Hyphenation on the web

I spent a while this week looking into how best to automatically hyphenate text on websites, to improve Today’s Guardian. I couldn’t find anything recent that summarised the options, so here’s a quick run-down of what I discovered. If you know any more, or any better, please do correct me.

Hyphenation with CSS

Ideally, we’d want to enable hyphenation at the CSS level, on some unprepared text, and have it hyphenate if needed. We’re not there yet.

CSS3 features the hyphens property but I don’t think it’s supported much yet, even using the -moz-hyphens and -webkit-hyphens properties for Mozilla- and Webkit-based browsers.

Eric Meyer has a test page and in an ideal world paragraph #p03 would feature some hyphens at the ends of the lines. This doesn’t work for me in Safari 5.05, Chrome 12.0.742.91, or Firefox 4.0, even in a version of the page with the browser-specific properties set.

But Safari on an iPad with iOS 4.2 does hyphenate paragraph #p03 when -webkit-hyphens is applied. And it looks like Firefox Nightly and Webkit Nightly gained support for -moz-hyphens and -webkit-hyphens recently.

I can taste the fut-ure.

However, hyphenation is complicated, and badly-hyphenated text is more annoying to read than non-hyphenated. The technology needs to understand where to put hyphens and there are algorithms to help them do this. The rules are also, of course, different for every language. Germans, with their lengthy compound words are particularly interested in hyphenation.

In CSS3, there is a hyphenate-resource property which allows you to specify a dictionary containing words and their possible hyphenation points.

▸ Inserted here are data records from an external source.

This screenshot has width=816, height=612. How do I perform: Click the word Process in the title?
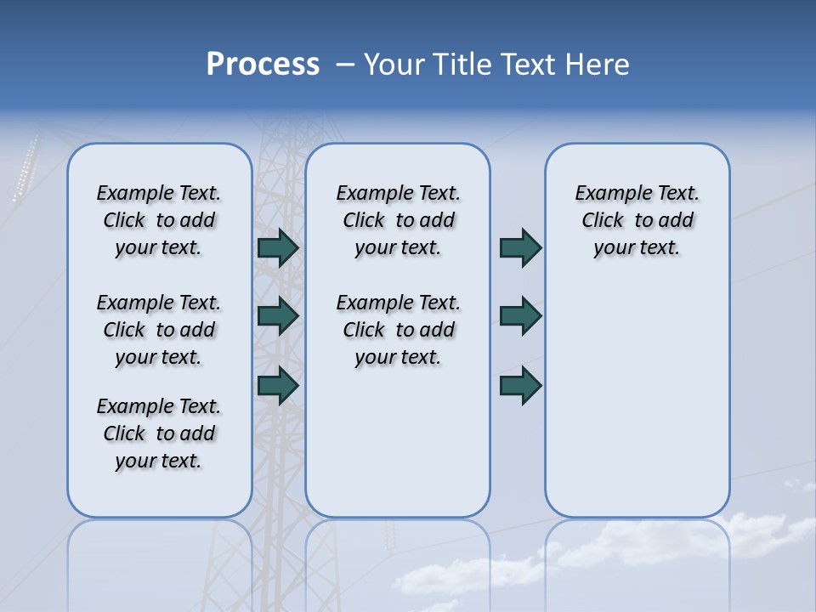(263, 64)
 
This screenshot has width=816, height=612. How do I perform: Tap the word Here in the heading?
(594, 65)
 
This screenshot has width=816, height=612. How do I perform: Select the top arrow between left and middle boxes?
(278, 248)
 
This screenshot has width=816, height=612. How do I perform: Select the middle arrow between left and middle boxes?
(278, 316)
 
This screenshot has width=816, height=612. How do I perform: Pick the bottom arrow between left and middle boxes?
(278, 386)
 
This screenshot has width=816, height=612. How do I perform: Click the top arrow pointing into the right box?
(520, 248)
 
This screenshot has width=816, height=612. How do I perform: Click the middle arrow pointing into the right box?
(520, 316)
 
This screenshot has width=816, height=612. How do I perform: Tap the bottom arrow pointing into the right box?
(520, 386)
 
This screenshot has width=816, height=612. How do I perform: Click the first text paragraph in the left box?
(159, 220)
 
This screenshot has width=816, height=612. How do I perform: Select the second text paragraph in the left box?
(159, 330)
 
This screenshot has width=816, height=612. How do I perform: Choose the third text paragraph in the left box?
(159, 434)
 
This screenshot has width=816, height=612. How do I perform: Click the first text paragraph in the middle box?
(398, 220)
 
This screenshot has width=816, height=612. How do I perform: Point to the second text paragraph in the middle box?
(398, 330)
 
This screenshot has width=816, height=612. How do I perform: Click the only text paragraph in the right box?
(637, 220)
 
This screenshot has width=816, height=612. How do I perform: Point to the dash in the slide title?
(346, 65)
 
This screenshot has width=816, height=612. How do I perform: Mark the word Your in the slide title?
(394, 65)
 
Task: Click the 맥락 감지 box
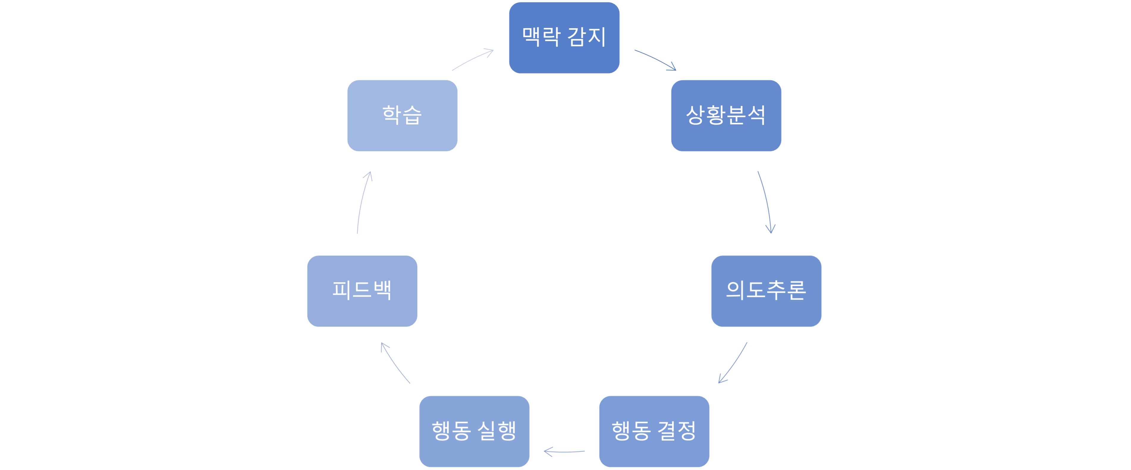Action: (x=564, y=38)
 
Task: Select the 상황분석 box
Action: (x=726, y=115)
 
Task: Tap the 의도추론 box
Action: (x=766, y=291)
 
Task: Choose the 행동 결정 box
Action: (x=654, y=431)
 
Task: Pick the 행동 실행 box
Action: (x=474, y=431)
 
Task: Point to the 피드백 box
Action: (x=362, y=291)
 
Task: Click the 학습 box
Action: (x=402, y=115)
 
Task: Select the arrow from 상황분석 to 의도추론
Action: (x=766, y=202)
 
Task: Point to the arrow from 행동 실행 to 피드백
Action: (x=394, y=364)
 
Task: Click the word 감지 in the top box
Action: (x=587, y=37)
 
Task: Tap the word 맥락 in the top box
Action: (x=541, y=37)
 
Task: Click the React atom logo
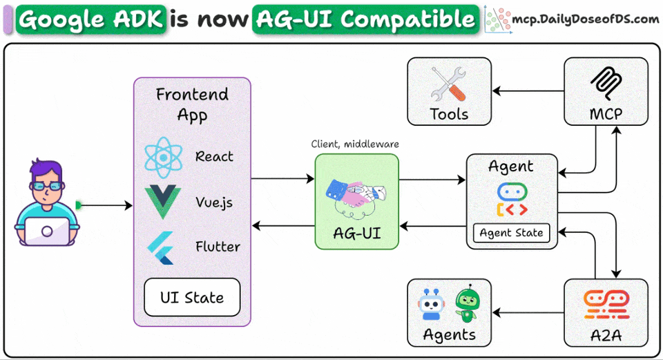tap(163, 157)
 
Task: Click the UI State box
tap(192, 298)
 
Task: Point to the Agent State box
tap(511, 233)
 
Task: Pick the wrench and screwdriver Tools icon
tap(449, 84)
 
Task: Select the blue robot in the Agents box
tap(430, 306)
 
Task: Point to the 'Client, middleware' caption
tap(356, 144)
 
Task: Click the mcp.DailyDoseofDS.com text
tap(585, 19)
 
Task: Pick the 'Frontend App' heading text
tap(192, 104)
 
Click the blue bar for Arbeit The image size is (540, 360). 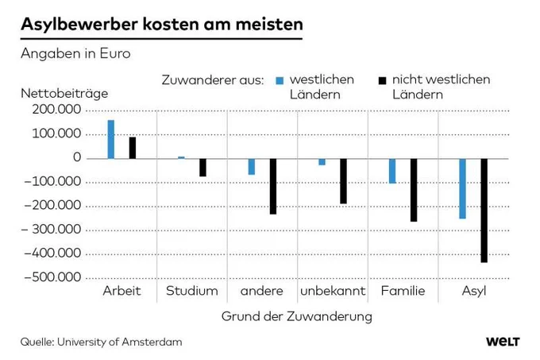coord(111,139)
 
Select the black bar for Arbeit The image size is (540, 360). coord(133,148)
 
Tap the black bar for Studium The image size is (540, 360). coord(202,168)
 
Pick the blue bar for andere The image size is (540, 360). coord(252,167)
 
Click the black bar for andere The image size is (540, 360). coord(273,187)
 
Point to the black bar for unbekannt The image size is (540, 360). coord(343,181)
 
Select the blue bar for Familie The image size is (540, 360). coord(392,171)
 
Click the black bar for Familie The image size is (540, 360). coord(414,190)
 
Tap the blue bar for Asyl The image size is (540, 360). coord(462,189)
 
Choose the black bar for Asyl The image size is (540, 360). coord(484,211)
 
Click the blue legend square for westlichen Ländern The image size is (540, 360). coord(280,80)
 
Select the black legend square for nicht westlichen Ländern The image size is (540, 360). coord(382,80)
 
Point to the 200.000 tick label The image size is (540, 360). coord(56,110)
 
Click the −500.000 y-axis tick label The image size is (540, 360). coord(52,277)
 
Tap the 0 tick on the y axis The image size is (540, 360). coord(77,157)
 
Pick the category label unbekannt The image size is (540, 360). coord(333,291)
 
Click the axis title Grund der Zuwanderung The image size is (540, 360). coord(297,316)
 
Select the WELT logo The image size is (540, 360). coord(503,342)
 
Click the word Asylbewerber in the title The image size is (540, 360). coord(79,25)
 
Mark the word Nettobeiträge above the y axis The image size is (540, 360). coord(64,93)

However, I couldn’t find out much about this property: how to use it, when to use it, if it was necessary (will browsers have dictionaries built in?), where to get dictionaries from, what format they should be in, etc.

Hyphenation at the back end

If you really, really want hyphenation, and can’t wait for browsers to catch up, you’ll need to prepare your text by inserting all the possible hyphenation points in the form of soft-hyphens (the HTML entity ­ or the U+00AD Unicode character). These are normally invisible to the reader but tell the browser where to break a word with a hyphen if necessary.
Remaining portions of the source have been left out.